Below is a block of records. Copy every line in it that contains the word "Toggle".

Data items:
Segment Open

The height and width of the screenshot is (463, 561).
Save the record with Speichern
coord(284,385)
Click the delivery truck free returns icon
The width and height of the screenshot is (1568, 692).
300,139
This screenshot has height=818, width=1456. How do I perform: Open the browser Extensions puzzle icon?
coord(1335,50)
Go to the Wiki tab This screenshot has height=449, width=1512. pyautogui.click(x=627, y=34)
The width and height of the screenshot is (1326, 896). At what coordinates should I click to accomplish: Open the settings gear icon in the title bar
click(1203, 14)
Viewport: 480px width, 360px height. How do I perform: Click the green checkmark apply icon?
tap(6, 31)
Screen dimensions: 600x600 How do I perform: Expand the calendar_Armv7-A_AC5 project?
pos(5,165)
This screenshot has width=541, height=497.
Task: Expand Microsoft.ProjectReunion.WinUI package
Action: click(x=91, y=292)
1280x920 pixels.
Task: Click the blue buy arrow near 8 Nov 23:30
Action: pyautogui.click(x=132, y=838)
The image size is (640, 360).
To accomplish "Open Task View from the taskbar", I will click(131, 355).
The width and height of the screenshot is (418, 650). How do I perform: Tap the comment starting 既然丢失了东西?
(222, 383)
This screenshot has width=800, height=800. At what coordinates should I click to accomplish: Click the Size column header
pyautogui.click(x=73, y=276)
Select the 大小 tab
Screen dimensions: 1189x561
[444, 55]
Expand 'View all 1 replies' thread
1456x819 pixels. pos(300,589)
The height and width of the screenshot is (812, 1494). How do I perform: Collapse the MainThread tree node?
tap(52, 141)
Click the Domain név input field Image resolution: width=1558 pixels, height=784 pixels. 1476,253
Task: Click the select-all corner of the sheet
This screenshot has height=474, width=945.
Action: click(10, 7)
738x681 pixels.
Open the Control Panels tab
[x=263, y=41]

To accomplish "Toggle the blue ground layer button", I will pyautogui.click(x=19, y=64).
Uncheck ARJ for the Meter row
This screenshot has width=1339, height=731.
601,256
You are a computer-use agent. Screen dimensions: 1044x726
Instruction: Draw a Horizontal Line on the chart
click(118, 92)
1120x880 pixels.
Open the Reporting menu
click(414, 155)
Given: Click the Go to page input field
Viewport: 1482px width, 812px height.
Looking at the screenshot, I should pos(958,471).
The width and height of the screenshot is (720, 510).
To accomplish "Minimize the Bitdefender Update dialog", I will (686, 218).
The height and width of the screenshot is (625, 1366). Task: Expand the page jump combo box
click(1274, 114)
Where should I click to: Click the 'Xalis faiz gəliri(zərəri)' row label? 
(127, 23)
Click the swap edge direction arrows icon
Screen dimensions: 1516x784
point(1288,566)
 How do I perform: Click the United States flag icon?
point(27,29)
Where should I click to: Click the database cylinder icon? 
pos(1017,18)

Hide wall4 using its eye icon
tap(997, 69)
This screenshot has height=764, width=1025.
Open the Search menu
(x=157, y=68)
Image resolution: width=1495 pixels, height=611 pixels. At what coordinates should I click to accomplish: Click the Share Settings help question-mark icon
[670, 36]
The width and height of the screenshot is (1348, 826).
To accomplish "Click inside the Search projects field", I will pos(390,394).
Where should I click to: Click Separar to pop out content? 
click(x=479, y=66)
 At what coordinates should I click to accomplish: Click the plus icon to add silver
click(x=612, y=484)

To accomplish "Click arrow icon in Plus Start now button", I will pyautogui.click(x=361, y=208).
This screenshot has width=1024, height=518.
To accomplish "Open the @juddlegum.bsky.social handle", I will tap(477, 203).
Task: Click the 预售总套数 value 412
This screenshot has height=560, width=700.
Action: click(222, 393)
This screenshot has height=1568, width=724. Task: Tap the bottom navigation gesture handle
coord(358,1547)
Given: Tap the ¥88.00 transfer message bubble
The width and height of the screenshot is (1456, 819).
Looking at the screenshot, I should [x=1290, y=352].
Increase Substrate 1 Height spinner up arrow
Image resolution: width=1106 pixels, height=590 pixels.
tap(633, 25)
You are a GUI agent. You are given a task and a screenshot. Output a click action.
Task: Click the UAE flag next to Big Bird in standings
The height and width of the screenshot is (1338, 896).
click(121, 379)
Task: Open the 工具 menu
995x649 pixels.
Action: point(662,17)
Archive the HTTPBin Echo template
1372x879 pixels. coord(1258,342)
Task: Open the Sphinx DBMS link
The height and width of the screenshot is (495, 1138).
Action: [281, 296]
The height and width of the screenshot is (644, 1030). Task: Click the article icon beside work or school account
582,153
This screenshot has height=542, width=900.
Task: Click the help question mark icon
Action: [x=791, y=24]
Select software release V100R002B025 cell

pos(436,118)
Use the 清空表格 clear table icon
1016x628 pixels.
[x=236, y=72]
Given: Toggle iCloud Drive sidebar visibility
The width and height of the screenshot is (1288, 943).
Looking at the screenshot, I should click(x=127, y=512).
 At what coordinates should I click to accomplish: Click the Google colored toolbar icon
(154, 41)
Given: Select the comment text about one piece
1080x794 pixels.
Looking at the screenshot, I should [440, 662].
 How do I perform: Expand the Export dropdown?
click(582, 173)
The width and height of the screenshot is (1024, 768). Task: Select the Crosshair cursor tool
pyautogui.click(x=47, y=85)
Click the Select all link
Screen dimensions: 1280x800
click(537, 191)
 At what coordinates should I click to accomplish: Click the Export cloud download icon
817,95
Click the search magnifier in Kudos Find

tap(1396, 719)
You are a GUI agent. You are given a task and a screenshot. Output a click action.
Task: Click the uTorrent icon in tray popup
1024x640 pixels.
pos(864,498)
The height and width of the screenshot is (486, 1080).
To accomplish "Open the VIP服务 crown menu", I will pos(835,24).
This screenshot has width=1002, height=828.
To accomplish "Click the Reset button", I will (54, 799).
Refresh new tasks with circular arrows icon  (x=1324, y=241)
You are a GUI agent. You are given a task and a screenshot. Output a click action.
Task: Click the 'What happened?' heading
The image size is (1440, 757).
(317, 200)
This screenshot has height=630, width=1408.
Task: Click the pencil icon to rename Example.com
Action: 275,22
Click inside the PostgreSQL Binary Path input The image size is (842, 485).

Segment Closed

TASK RESULT:
To accomplish "Toggle the blue ground layer button", I will pyautogui.click(x=19, y=64).
Given: Toggle iCloud Drive sidebar visibility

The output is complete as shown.